Segment Start: SOURCE MATERIAL

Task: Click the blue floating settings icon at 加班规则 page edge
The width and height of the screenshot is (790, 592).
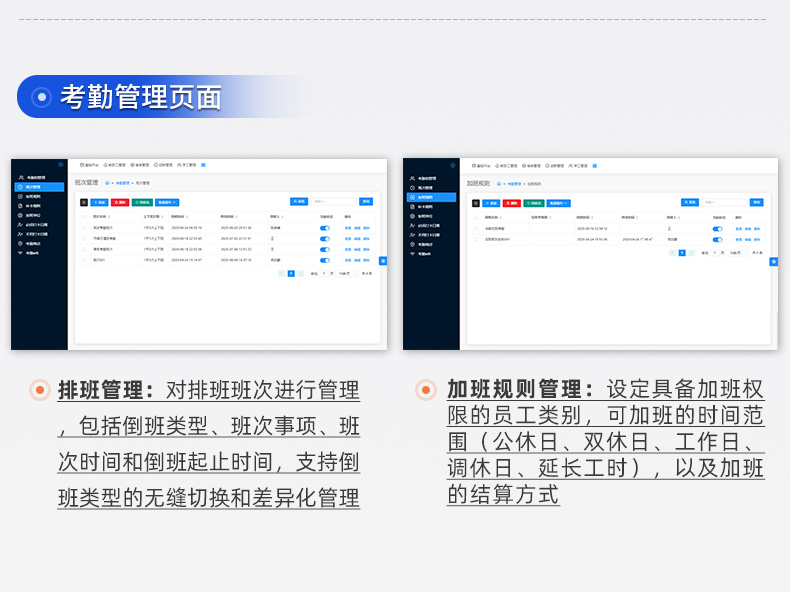Action: [774, 261]
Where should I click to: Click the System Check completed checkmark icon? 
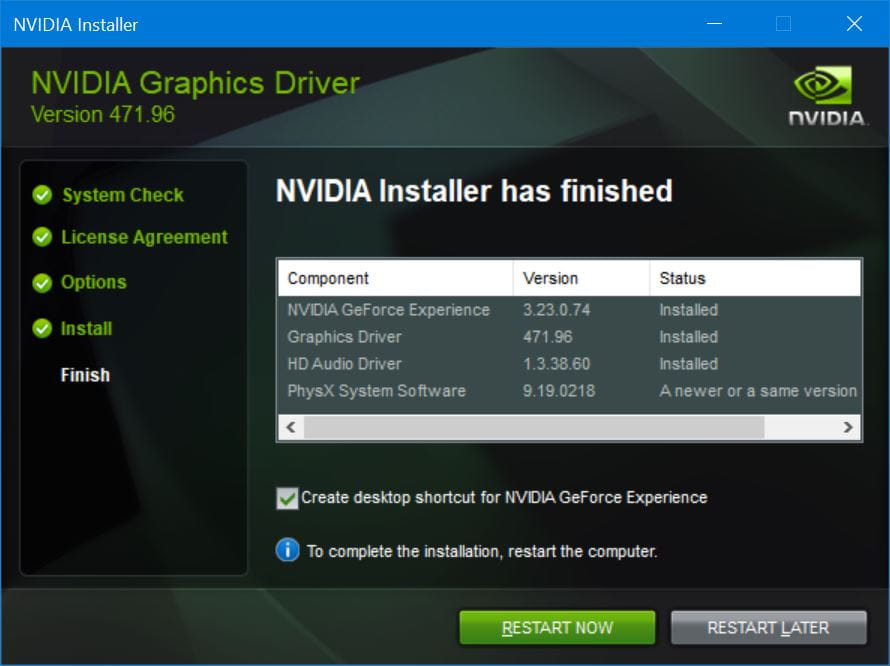[x=41, y=195]
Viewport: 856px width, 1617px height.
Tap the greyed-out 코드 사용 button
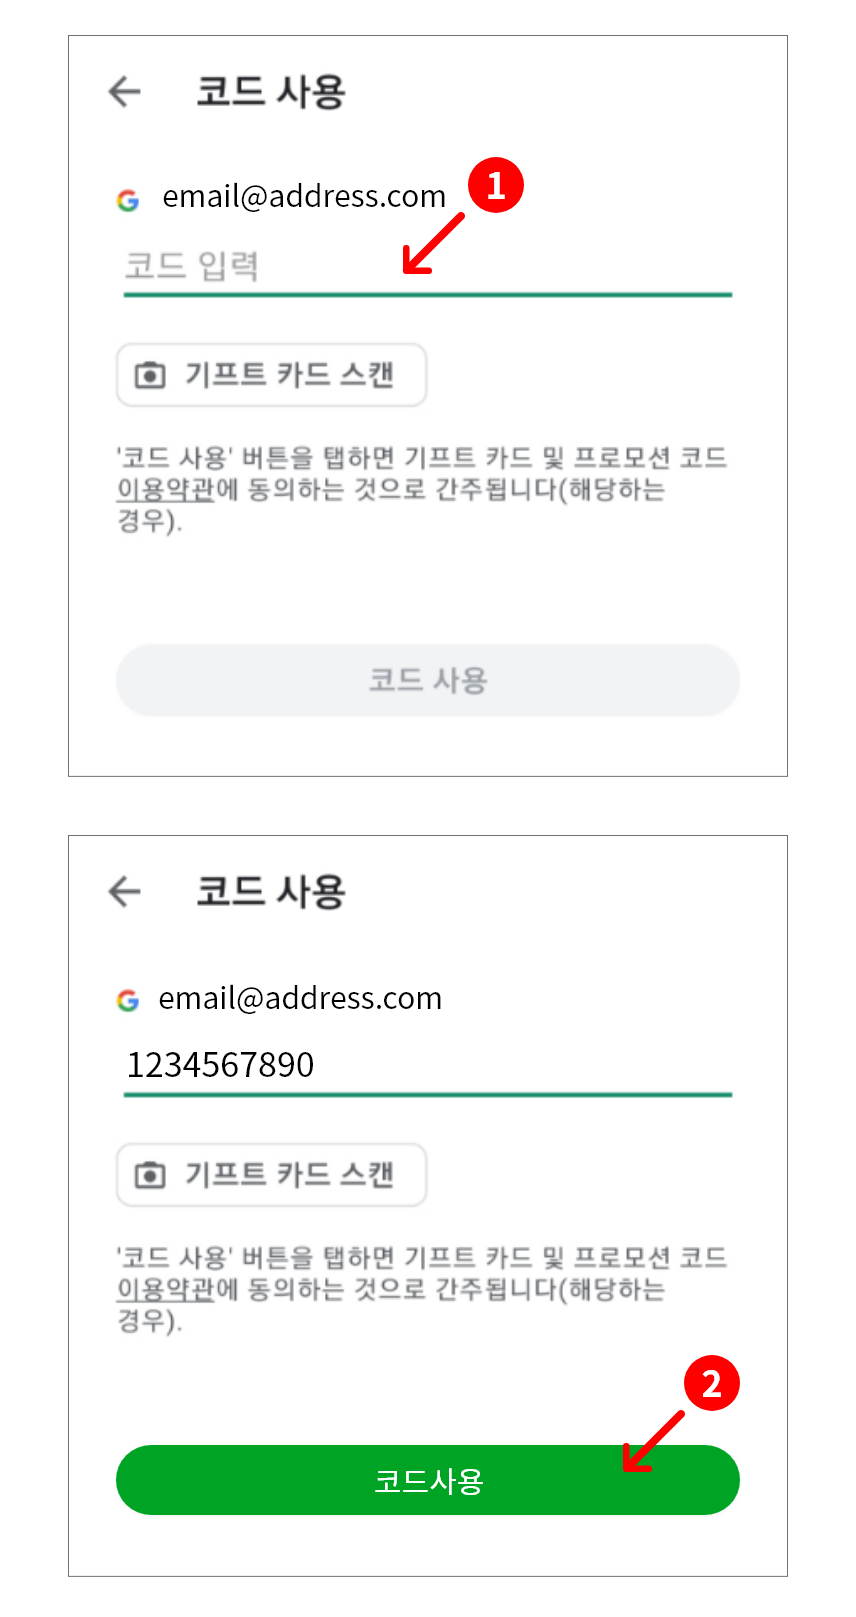coord(427,680)
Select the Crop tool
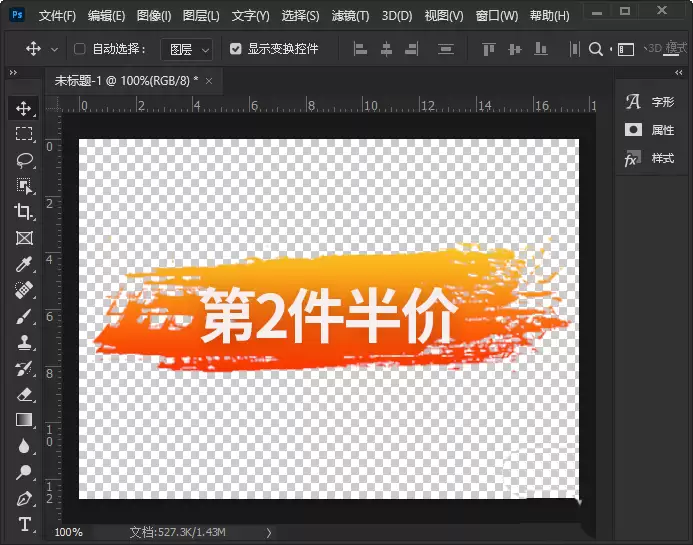The height and width of the screenshot is (545, 693). pos(23,212)
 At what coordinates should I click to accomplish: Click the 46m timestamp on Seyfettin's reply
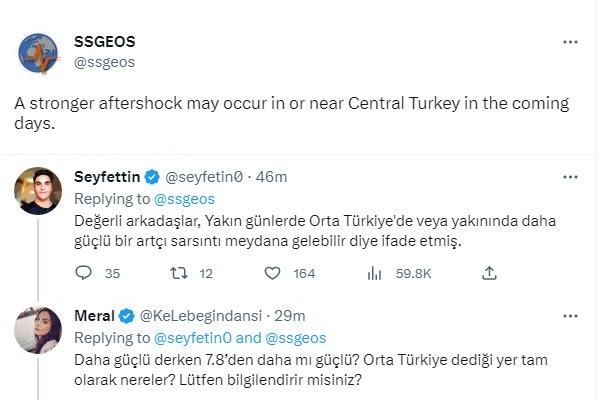click(273, 177)
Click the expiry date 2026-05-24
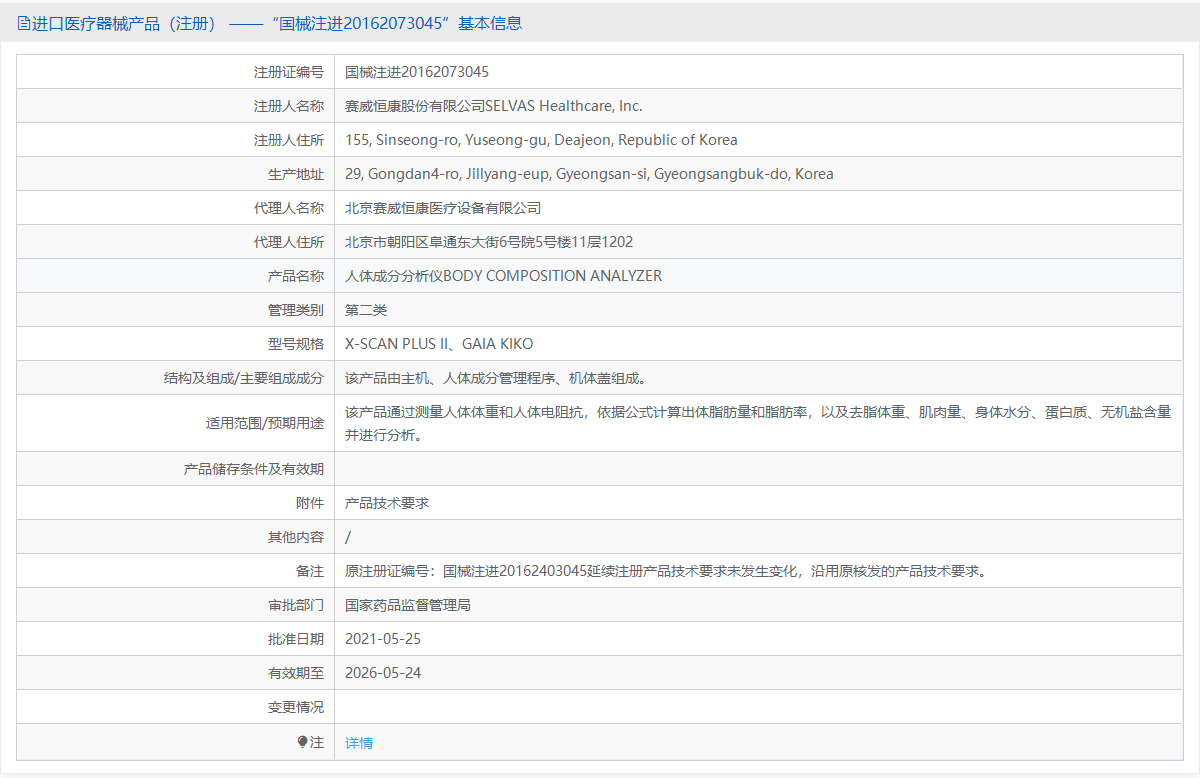Image resolution: width=1200 pixels, height=778 pixels. (x=383, y=673)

Segment End: SOURCE MATERIAL

**PROBLEM TO SOLVE**
Send back the listing exactly as it stands. Do not include the pictures.

**ANSWER TO THE PROBLEM**
Task: Click the blue floating settings icon at 加班规则 page edge
The width and height of the screenshot is (790, 592).
Action: [774, 261]
Where should I click to: Click the System Check completed checkmark icon? 
[x=41, y=195]
Viewport: 856px width, 1617px height.
Tap the greyed-out 코드 사용 button
coord(427,680)
Select the Crop tool
The height and width of the screenshot is (545, 693). pos(23,212)
 At what coordinates should I click to accomplish: Click the 46m timestamp on Seyfettin's reply
click(273, 177)
Click the expiry date 2026-05-24
Image resolution: width=1200 pixels, height=778 pixels. (x=383, y=673)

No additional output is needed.